Hypervsn has an interesting life story, the brainchild of Chykeyuk and a friend while he was doing a PhD in machine learning at Cambridge. He started exploring the way our brain perceives things in 3D, and figured out that feeling of amazement – the same I felt while watching his digital parrot – could bring a lot of money to businesses. After participating in both Dragons’ Den and Richard Branson’s Pitch to Rich, the company is now a leader in its pioneering field, and it’s going one step further with holographic AI-powered humans.
The one they have in the showroom is called Luna, and she’s a beautiful blonde woman dressed in pink. She likes orange better though, or at least that’s what she tells me. When asked whether she likes being a woman, she says she appreciates “the unique perspective and experiences that come with being a woman”. It was all getting a bit too real, until thankfully she confirmed she is only in “the virtual world” because she is a “computer program” without a “physical location”.
Chykeyuk says the digital human doesn’t have to be a blonde, attractive woman but can take any form. Even cartoon characters for a kids’ audience. These digital avatars are being deployed as customer assistance in banks, universities and shopping malls. They are powered by the same technology behind ChatGPT, plus a series of inputs that Hypervsn gives them to have specialised knowledge. Chykeyuk says if we find an agreement on personal privacy, we could soon be in a world where a hologram welcomes you into your bank branch, calling you by name and asking you what you need.
One of their holograms is being used by a bank in Texas, another one by a university in Canada during open days. A hologram deployed in Slovakia had tens of thousands of questions asked within months. “I don’t think all these people wanted to find out some information, I think it was a lot about experience”, says the founder.
With Hypervsn technology, you can even make a hologram of yourself. It only comes at the humble price of £35,000. But it saves you from going to that board meeting you so despise. Perfect for rich people who also happen to be shy.
There is no arguing that the technology behind all of this is impressive. And it’s true that for retail, with the digital high street replacing those in our city centers, experience is becoming more important than the product itself.
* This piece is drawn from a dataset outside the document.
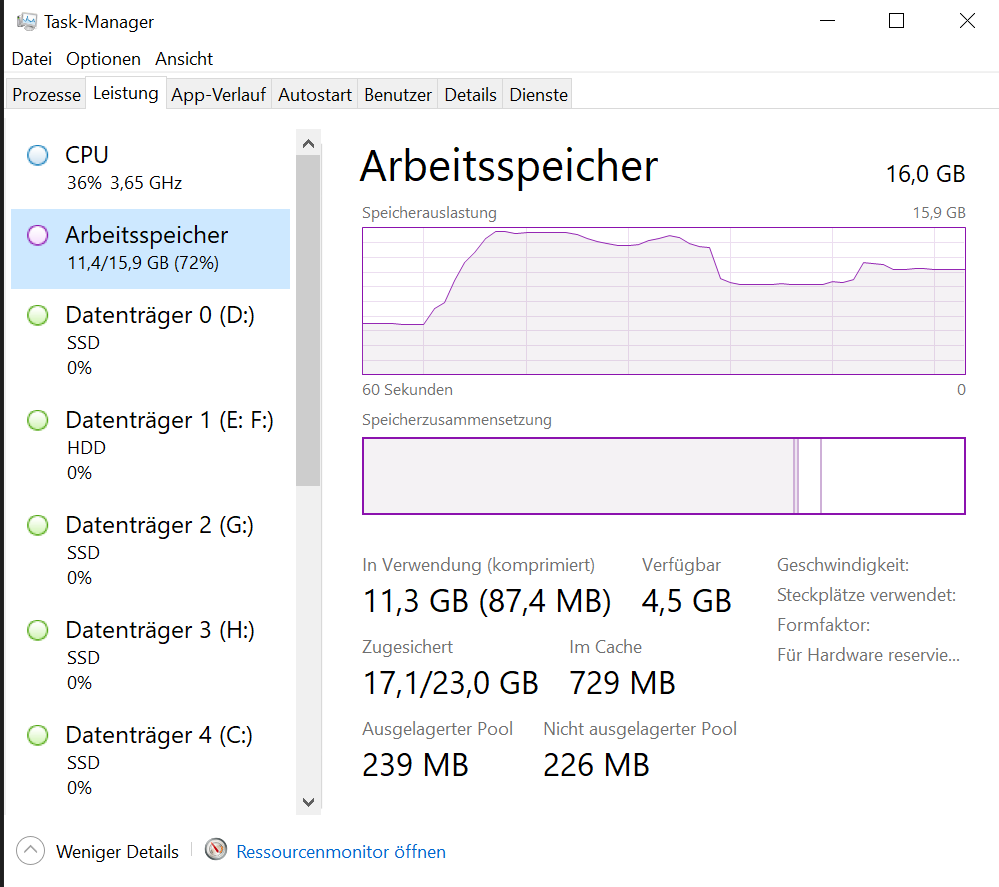Click the Ressourcenmonitor icon beside the link
Screen dimensions: 999x887
click(215, 851)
If Zara still wants people to come down to their shops, it has to offer them something more – as it did in its flagship store in Paris replacing mannequins with augmented reality.
Chykeyuk says that people want augmented reality to have a body and a face. “People would like to see different digital people, they would like to talk to digital people”, he says. He might be right, but I still liked the parrot better than Luna.